Sunday, April 17, 2022

YOU’RE RELEASED BUT YOUR CUSTODY CALLS [340]


The ubiquity and longevity of “Doctor Who” makes it impossible not to have a favourite Doctor, no matter how little of the show you have seen. Your choice will most likely the actor playing the role when you grew up, which makes mine, Jon Pertwee, an anomaly, being a Doctor of my parents’ generation.

I was six years old when the BBC cancelled its original run in 1989, its diehard fanbase still smaller than the audience for “Coronation Street”. The adventures continued in licensed and unlicensed novels, magazines, audio dramas and straight-to-video films, but save for Paul McGann’s turn in 1996’s unsuccessful pilot for a new series, “Doctor Who” existed in repeats only until 2005. 

BBC Two showed selected stories from 1992 to 1994, allowing me to watch and compare stories from each of the seven Doctors to that point. Jon Pertwee’s Doctor, who appeared for four years from 1970, and the first to appear in colour, may have stuck in my mind as his stories were shown the most, particularly when they were shown again from 1999 to 2000, and when BBC One showed 1973’s “Planet of the Daleks” to mark the show’s thirtieth anniversary in 1993.

But the nostalgia of my parents’ generation meant that I was watching “Doctor Who” alongside episodes of “Thunderbirds”, “Stingray”, “The Man from U.N.C.L.E.” and “Star Trek” on BBC Two, while Channel 4 were making their way through “The Avengers”, “The Saint” and Adam West as “Batman”. All these shows had colourful characters and action-packed, thrilling stories, and I enjoyed them as much as those watching for the second time. Like “Doctor Who”, they lacked the budget, sophistication and special effects of new shows at the time like “Star Trek: Deep Space Nine” and “Babylon 5”, but charm and goodwill kept them alive.


In becoming like the above shows, the ”Doctor Who” of 1970 was very different to its own previous series. Patrick Troughton’s Doctor had been forced into exile on present-day Earth, their TARDIS disabled, and their appearance forcibly changed – Troughton didn’t turn into Pertwee on-screen, as the latter hadn’t been hired yet. Under the name Dr John Smith, the Doctor is a scientific advisor for the United Nations Intelligence Taskforce (UNIT, not U.N.C.L.E.), a military version of the “Men in Black” that justified the continued appearance of extra-terrestrial beings in the show without having to change time or location. 

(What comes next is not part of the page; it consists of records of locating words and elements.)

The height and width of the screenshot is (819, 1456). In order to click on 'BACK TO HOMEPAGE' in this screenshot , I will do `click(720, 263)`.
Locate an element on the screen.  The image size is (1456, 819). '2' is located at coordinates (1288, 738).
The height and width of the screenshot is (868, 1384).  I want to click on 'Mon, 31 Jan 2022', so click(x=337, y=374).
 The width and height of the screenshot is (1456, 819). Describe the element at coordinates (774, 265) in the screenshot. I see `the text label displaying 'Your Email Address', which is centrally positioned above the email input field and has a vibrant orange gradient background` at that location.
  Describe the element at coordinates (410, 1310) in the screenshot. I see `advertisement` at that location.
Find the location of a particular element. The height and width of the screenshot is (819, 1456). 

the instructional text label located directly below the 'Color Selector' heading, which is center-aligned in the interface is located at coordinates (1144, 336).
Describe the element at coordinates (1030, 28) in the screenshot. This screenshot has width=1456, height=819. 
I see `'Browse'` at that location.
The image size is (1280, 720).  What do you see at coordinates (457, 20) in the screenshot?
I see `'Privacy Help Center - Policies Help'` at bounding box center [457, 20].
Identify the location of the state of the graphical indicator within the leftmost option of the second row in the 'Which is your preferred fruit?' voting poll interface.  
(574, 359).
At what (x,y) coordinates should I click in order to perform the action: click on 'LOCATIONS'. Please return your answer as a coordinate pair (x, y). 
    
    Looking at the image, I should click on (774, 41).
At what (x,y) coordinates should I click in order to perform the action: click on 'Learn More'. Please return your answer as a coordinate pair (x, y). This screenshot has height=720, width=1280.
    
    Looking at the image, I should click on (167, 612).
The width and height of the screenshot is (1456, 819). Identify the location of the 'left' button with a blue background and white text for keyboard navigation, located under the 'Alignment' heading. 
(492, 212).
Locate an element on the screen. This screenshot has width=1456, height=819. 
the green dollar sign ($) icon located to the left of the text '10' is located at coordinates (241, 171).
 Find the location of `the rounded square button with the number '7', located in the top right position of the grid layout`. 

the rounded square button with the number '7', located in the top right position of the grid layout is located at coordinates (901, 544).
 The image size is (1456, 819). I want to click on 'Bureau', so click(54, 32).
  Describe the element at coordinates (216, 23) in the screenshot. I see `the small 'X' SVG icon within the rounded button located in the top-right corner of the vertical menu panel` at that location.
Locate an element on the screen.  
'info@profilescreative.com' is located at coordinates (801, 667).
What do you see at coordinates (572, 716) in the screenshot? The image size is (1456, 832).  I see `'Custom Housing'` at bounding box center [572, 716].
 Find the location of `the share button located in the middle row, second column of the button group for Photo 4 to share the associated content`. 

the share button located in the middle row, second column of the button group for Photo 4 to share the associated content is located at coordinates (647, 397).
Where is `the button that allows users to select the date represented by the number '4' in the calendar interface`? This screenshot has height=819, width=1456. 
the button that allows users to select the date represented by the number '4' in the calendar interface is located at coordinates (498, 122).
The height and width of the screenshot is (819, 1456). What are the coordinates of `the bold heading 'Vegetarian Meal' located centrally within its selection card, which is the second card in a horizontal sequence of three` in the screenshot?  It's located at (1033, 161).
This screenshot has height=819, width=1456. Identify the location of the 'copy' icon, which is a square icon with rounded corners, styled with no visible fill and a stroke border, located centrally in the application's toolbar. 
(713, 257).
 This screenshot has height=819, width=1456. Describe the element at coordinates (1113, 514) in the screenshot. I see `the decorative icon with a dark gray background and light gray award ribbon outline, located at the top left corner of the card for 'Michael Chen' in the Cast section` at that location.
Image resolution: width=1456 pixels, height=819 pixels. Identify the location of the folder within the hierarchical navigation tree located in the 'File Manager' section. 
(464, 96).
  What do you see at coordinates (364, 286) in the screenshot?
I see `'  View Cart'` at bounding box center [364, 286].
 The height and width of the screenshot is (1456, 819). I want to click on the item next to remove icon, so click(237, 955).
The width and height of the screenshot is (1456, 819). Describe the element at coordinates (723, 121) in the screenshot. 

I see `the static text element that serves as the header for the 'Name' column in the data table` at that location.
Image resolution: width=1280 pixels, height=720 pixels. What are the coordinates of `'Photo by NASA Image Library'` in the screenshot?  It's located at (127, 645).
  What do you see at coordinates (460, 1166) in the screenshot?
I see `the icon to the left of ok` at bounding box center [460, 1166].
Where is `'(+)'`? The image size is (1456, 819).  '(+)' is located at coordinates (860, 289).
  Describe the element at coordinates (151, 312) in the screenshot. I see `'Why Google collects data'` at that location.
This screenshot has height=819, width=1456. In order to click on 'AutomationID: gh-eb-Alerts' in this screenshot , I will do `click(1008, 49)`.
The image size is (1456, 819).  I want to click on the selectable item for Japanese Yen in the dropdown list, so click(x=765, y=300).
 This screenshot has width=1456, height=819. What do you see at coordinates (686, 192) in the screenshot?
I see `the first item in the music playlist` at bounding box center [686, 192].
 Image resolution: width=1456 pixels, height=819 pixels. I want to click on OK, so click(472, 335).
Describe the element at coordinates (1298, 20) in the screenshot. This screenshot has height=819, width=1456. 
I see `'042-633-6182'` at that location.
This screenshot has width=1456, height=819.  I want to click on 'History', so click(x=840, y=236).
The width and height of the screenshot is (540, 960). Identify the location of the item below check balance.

Dressed in a smoking jacket and cape, driver of various vehicles and master of “Venusian Aikido”, Pertwee’s Doctor is like an all-ages version of Jason King, the writer and playboy played by Peter Wyngarde in the ITV spy series “Department S” and “Jason King”. Episodes were more action-oriented by necessity, and perhaps also by budget, but out of this period came the Doctor’s “shadow”, the Master. 


Time and space travel were restored to the show in 1973, following a story where the first three Doctors all appeared on screen to save the Time Lords, in time for Tom Baker to whimsically take off into space the following year. As thrilling as the set-up of Pertwee’s run as the Doctor may have been, it was based on using exile as punishment, so a return to the original status quo was to be expected.

 

(Oddly enough, DC Comics had simultaneously completed a similar revamp to the “Wonder Woman” comic book, with writer and artist Mike Sekowsky placing the Amazons in another dimension, leaving Princess Diana powerless on Earth, and reinventing her as Diana Prince, an “Avengers” Emma Peel-type martial arts expert in spy and adventure plots. These changes were introduced in 1968, but were also reversed in 1973.)

 

It is true that I appear to like “Doctor Who” when it is least like itself, but it is also true that, for escapist drama, it had great company in the 1960s and 70s. As for science fiction, the end of “Doctor Who” overlapped with the beginning of “Red Dwarf”, a sitcom that suits my sensibilities even more closely.